A igreja neopentecostal (Univer$al e afins) dá à religião tudo o que um bom (leia-se passivo) telespectador gosta.
Não que todo fanático por filmes roliudianos e TV desemboque em igrejas desse tipo. Essas costumam se destinar ao povão. Para as classes mais abastadas, com um pouco mais de escolaridade, existe o doutor Lair Ribeiro e tantos outros autores de livros de auto-ajuda (alguém já viu algum livro desse naipe em que se ensinasse "como fazer melhoras no seu bairro em sistema de mutirão"?). Há também aqueles que não se deixam levar pelo que assistem.
E qual o problema de se levar uma vida regrada? Claro que uma vida assim tem suas vantagens, mas ela caba por matar nossa capacidade de improvisação – o famoso jeitinho brasileiro – que bom ou ruim é uma característica do nosso país (isto me faz lembrar de um chacota que o professor de geopolítica do COC fazia, ao comentar que, na Alemanha de 1930, um dólar valia um trilhão de marcos. Os alemães não tinham – segundo ele – a esperteza de um certo país latino-americano que toda vez que a sua moeda ficava com zero demais, lançava-se uma nova, sem eles, e assim nunca se chegou a esses valores exorbitantes), cria uma geração de super-reprimidos, que desdenham a sensualidade, a insinuação, o "requebrar da morena", pela pornografia descarada, castradora, o "entra e sai" (vide o grande número de títulos do gênero que há nas locadoras; ou mesmo a mudança na Playboy, a partir da da Vera Fischer).
Agora, ao exemplo da farmácia. Essa rede se chamava "Farmácia Minerva", mas mudou de nome há questão de alguns anos. O seu dono (fdp de primeira grandeza), não satisfeito em substituir o "farmácia" por "drugstore", trocou o nome da deusa greco-romana por um palavra da novalíngua, como previra o genial George Orwell, em "1984": "Drogamed".
Eu poderia acrescentar e aprofundar outras americaquisses nossa, como o "peito-melancia" posto no lugar do seio; o hot-dog (pão com vina) substituindo o cachorro-quente (que tem todo aquele molho); o cantor caipira transformado em sertanejo-country-pop; o vaqueiro e o peão em cowboy, e por aí vai.
Ainda não sei porque insisto nestes assuntos. Quem manda é quem tem dinheiro. Nos dias atuais, os EUA. Quem sabe no dia em que eu me conformar com o fracasso do Policarpo Quaresma (faz mais de três anos que li o livro e ainda não me conformo), eu aceite nosso invariável destino, como Wiston Smith acabou por aceitar o seu, em "1984". Até lá...
PS: Para quem também ainda não aceita que o destino está traçado, entre 31 de janeiro e 06 de fevereiro, tem Fórum Social Mundial, em Porto Alegre. Informações em http://www.forumsocialmundial.org.br

Pato Branco, 29 de dezembro de 2001

quinta-feira, 27 de dezembro de 2001

A fantástica e emocionante história de uma caixa de bombons

(com o subtítulo: "Bah, o título conseguiu ser mais infame que a crônica, que já tinha sido pior que a ‘história’")
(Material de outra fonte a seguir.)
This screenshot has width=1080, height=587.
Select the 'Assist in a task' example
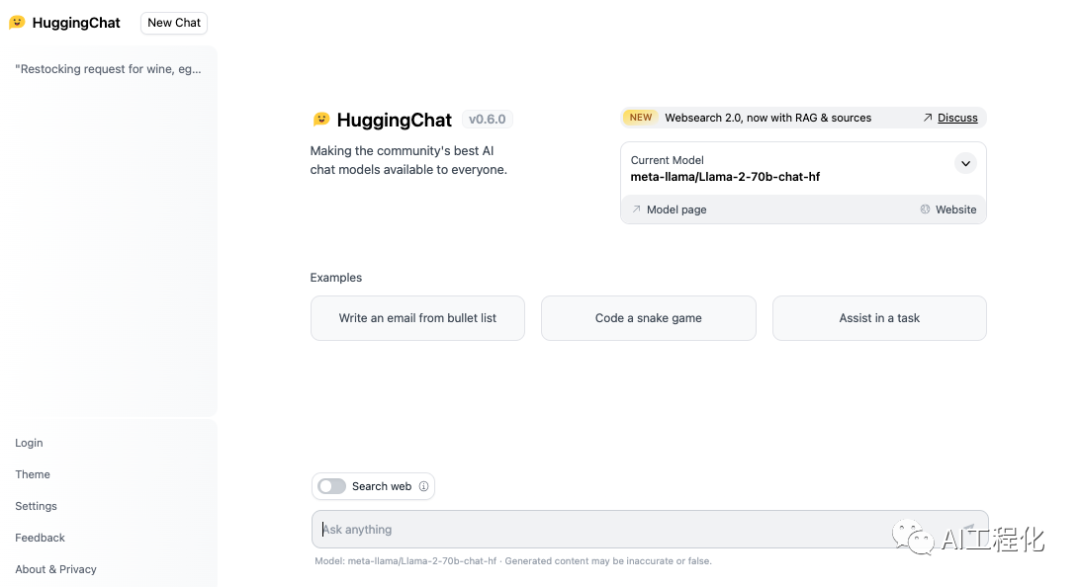coord(879,318)
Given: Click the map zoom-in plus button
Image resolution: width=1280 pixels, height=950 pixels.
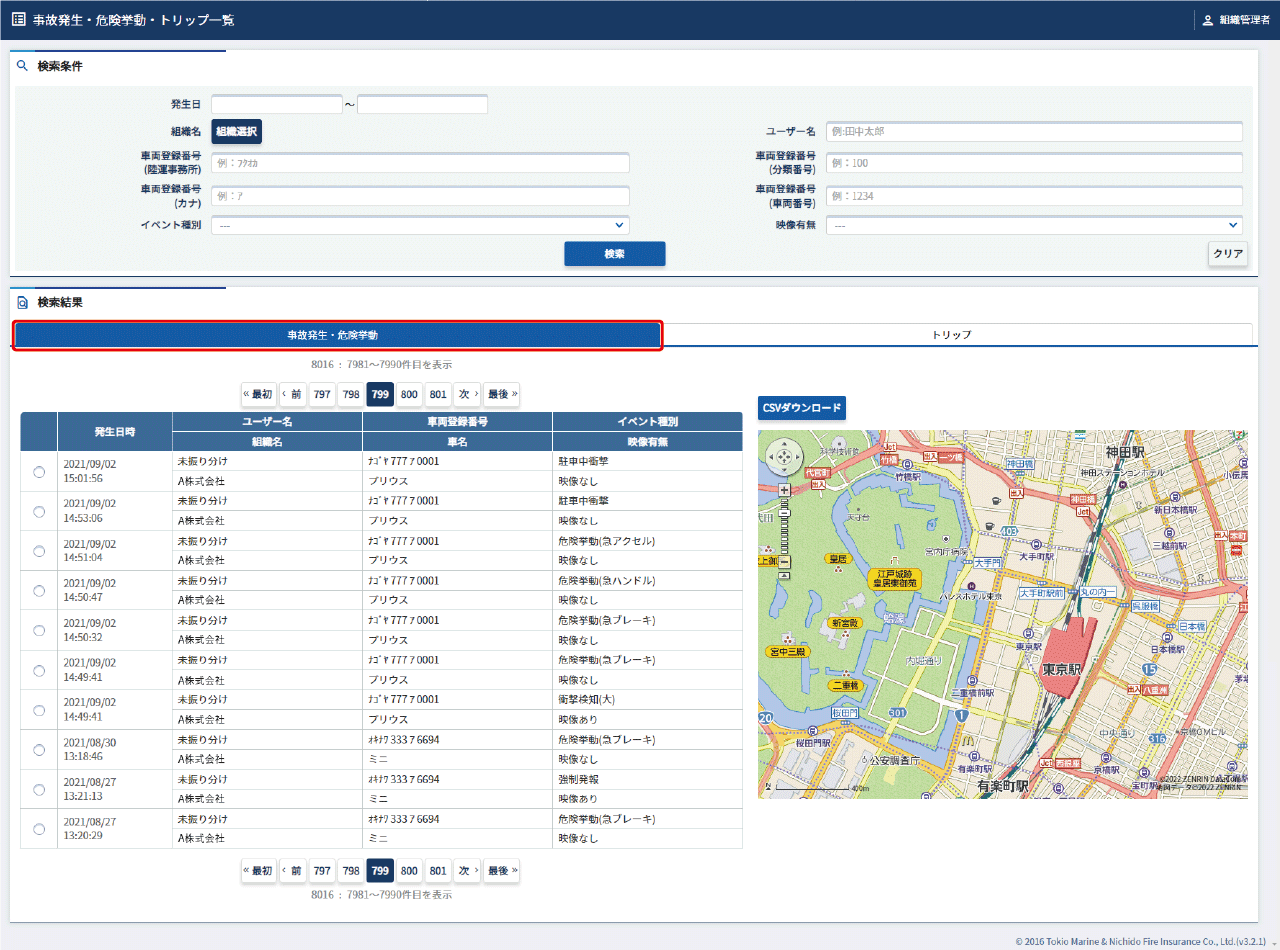Looking at the screenshot, I should pyautogui.click(x=785, y=490).
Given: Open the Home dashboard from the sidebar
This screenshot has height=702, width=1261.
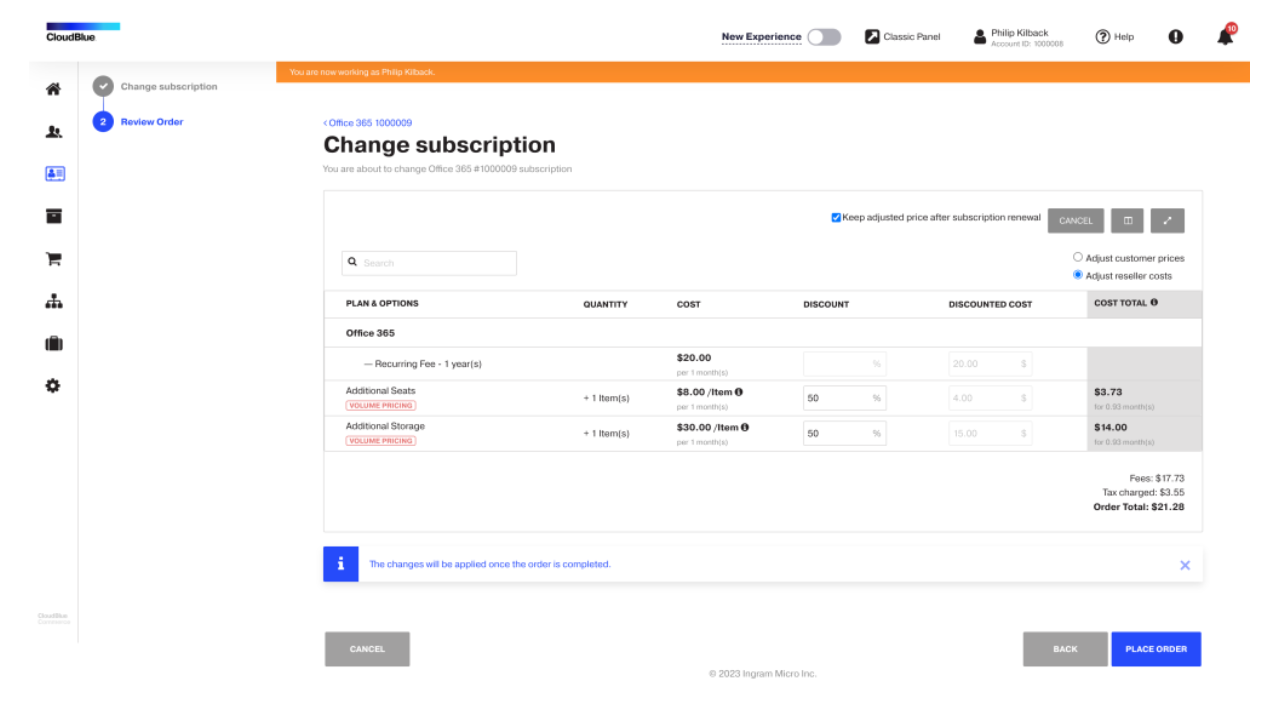Looking at the screenshot, I should click(x=53, y=88).
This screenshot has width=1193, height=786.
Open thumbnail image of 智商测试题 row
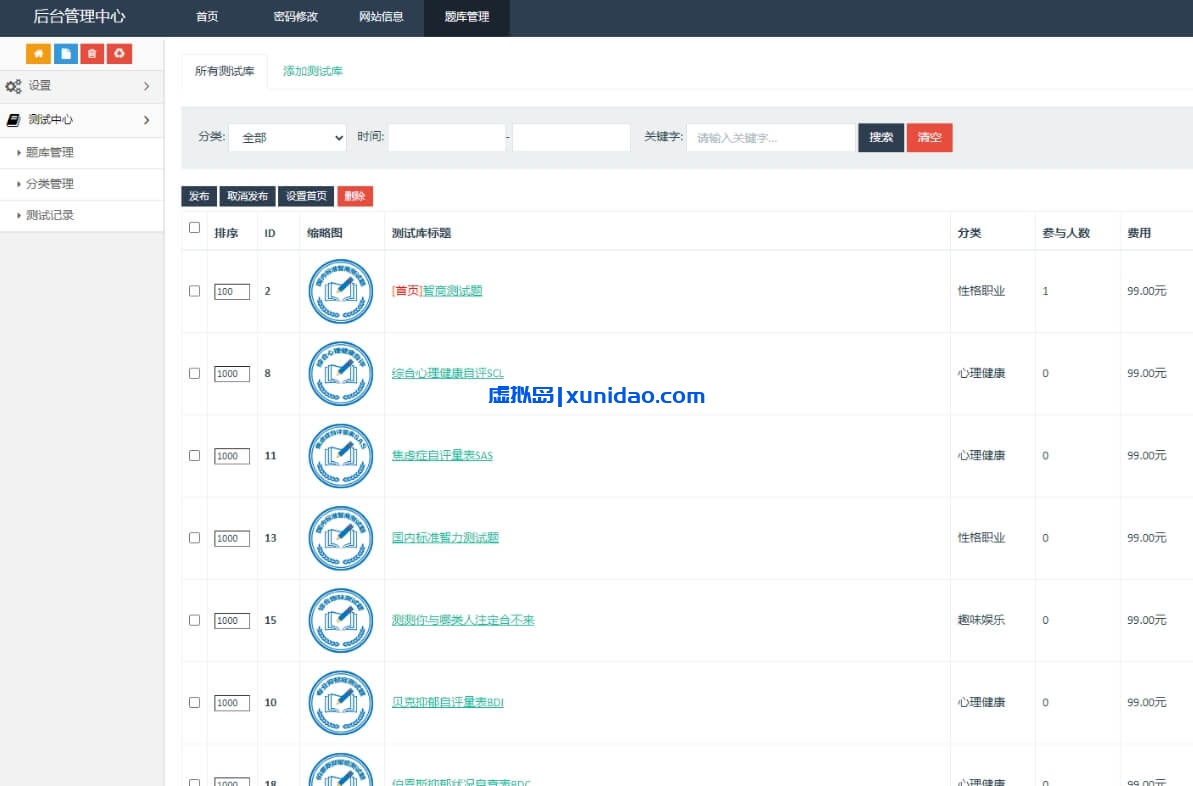[x=340, y=291]
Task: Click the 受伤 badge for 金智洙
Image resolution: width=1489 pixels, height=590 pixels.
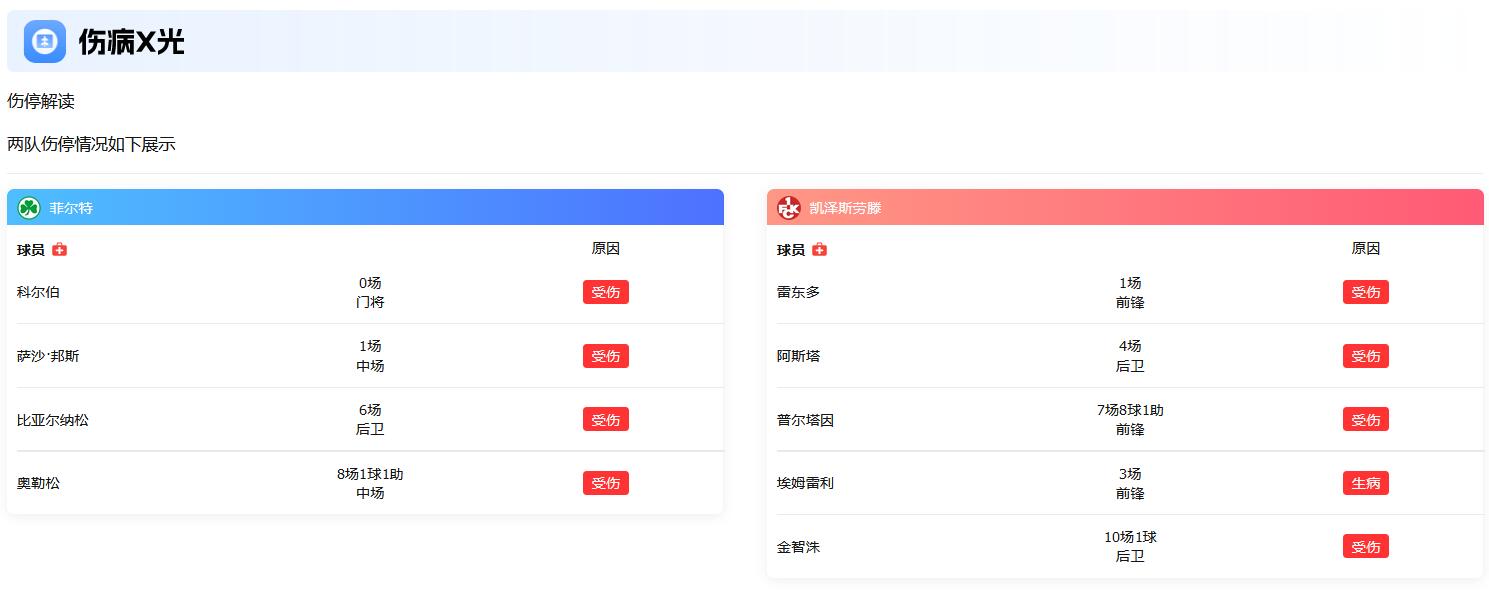Action: tap(1365, 546)
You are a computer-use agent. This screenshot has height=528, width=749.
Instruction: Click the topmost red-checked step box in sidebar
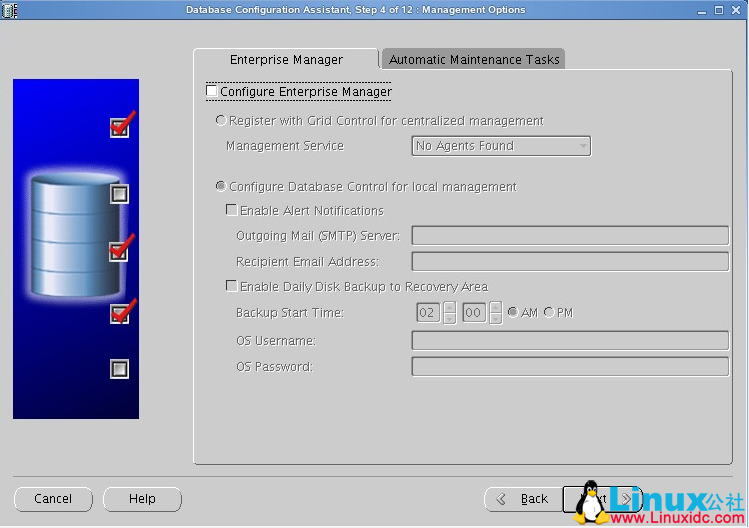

Diziam, quando eu ainda morava em Pato Branco, que havia uma certa marca de chocolate que era coisa do outro mundo. Não acreditava, mas também não duvidava. Quando passei na U$P, passei a acreditar. A loja especializada não tinha sido suficiente para me convencer, afinal, chocolate com loja especializada eu só tinha visto as de chocolate Garoto, em Buenos Aires – e chocolate Garoto é bom, mas nada ó!. Agora, as duas míseras balas de leite que ganhei na matrícula eram realmente fora de série.
Passeando pelo shopping, via nas vitrinas aquelas apetitosas barras, aqueles provocantes bombons e aqueles preços que não chegam a assuntar um estadunidense de classe rica. Bem, como sou brasileiro de classe média, e não americano rico, aqueles chocolates eram muito salgados para o meu go$to.
Mas eis que surge a oportunidade de comer não um, dois ou três daqueles bombons, mas um caixa inteira! Isso porque renovei a assinatura do jornal (por nada, não, mas eu preferiria um desconto a uma caixa de chocolates, mas vá lá). Para maior suspense, primeiro eu recebi uma carta avisando que eu receberia outra carta, e esta me daria direito à delicio$a caixa de bombons, da marca que faz qualquer chocólatra largar o vício ao ver seus preços.
Como num filme (a crônica é minha, eu faço o drama que eu quero) a aguardada segunda carta não chegava. Dias de tensão. Será que não vou ganhar a caixa de bombons? Com um mês de atraso, ela finalmente chega. Coincidentemente, próximo ao meu aniversário. Vou até a famigerada loja do shopping, entrego a bendita carta e... está em falta, só daqui quinze dias. Tudo bem. Quinze dias depois eu retirei meu "presente".
Aí foi chegar em casa, abrir e me esbaldar? Nada disso. Como bom cristão, fiquei de levar para casa (de Pato Branco) – ainda mais porque é de lá que sai o dinheiro da assinatura do jornal que me presenteou com essa caixa de chocolate – e dividir com mamãe, papai e maninho.
Seriam dois meses de espera – espera, não, tortura – até eu voltar para casa e abrir a maldita caixa. Para esperar todo esse tempo sem derreter, cuidadosamente guardei aquela afrescalhada caixa na geladeira. Mas eis que certo dia fui impedido de abrir o congelador para me servir de uma daquelas maravilhosas lasanhas prontas – cujo gosto, não importa o sabor, é sempre o mesmo – por uma considerável camada de gelo. O que fazer em situações alarmantes como essa? Além de apelar para o velho e intragável miojo, degelar a geladeira. Foi o que eu fiz. No outro dia, ao abrir a geladeira, o susto: tinha vazado a água do congelador geladeira abaixo. O bolo que eu tinha no primeiro andar trocara o sabor de chocolate para água de geladeira (que não é dos melhores, diga-se de passagem). E no último andar minha caixa de bombons Kopenhagen. Encharcada. Por alguns instantes pensei que meus bombons de rico também tinham ficado com gosto de água de geladeira. Felizmente, somente a caixa tinha molhado, os bombons estavam secos. Guardei-os novamente na geladeira, em uma outra caixa (de acrílico, para garantir), e esperei os dias que restavam para eu retornar ao meu QG (quarto de garoto, ou guri, dependendo da região).
Ao chegar em Pato Branco, nem dúvida, destroçar a caixa afrescalhada, que eu havia remendado com durex, e dá-lhe aqueles bombons convidativos. Que decepção. Não que sejam ruins, mas os Garoto são melhores e custam bem menos; nada de R$40,00; R$50,00; R$60,00 o quilo, até, como eu vi na loja.
Se eu não tivesse comido tudo, eu até levaria uns para vocês comprovarem que não é mesmo lá aquelas coisas.